For space impact, remember that HashMap uses an inner array that's the size of a power of 2. If you're using just a vanilla HashMap with no special settings like a custom load factor, then you may see a slight space increase because right now you have (roughly, of course, this is just simplified):

HashSet<String>[]
Double[]
Double[]

And after combining it, you'll have

CustomObject[]
    HashSet<String>
    Double
    Double

This is ignoring constant-size information that doesn't grow with the map. Objects take up more space than just the references to their fields, but not very much.

Legibility

The custom object option wins this one hands-down. It's way cleaner and is very OOP, fitting into Java very, very well. Regardless of the performance, you should do this anyway. It'll look better in the long run and be more maintainable.

For example, if you wanted to add fields to the custom object, that's easy. But having the separate maps means creating more maps for more variables, which is dirty. I say go the OOP way.

If you want to combine them, create a class to represent them and have a map of those:

public class Stuff {
    String a;
    String b;
    // other fields - maybe the double you mentioned
}

HashMap<String, MyStuff> map;

That will definitely save memory because you'll have less map entries.

However, it's the right way to do it anyway. Design time is not the time to worry about tiny performance and memory impacts. Make your code easy to read and use and your life (and code) will ne better.

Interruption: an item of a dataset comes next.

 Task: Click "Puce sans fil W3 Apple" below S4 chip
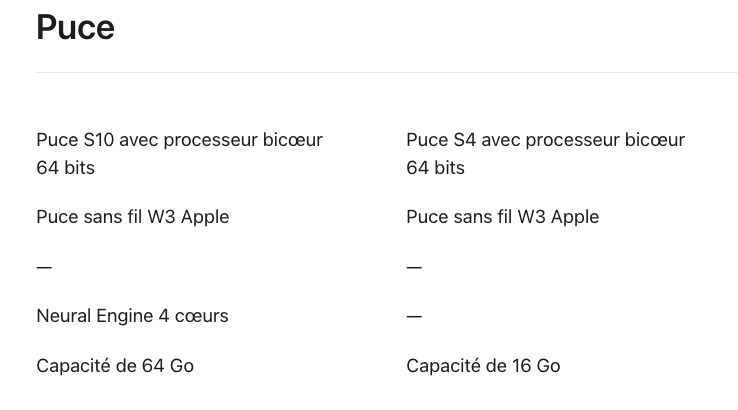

Unless you are dealing with a very large number of entries, the difference (if any) is likely to be unimportant. It will also be intimately tied to the platform (JVM version, Java library version, etc) and so your only useful answer will come from a profiler run against each different way of doing it.

You might consider looking at the Guava Multimap . It might be a cleaner solution to your problem. Failing that, I would use the custom object. Code clarity wins against premature optimization every time.

You're probably better off in many ways by combining the tables. Speedwise, you only have to compute the hash and walk the hash chains once instead of twice. For space, you need only one hash table instead of two (saving about 8 bytes per entry if your load factor is around 50%) and one hash chain instead of two (saving a hash chain object at about 16 bytes per entry). You pay the cost of your pair object, but that's at most 16 bytes.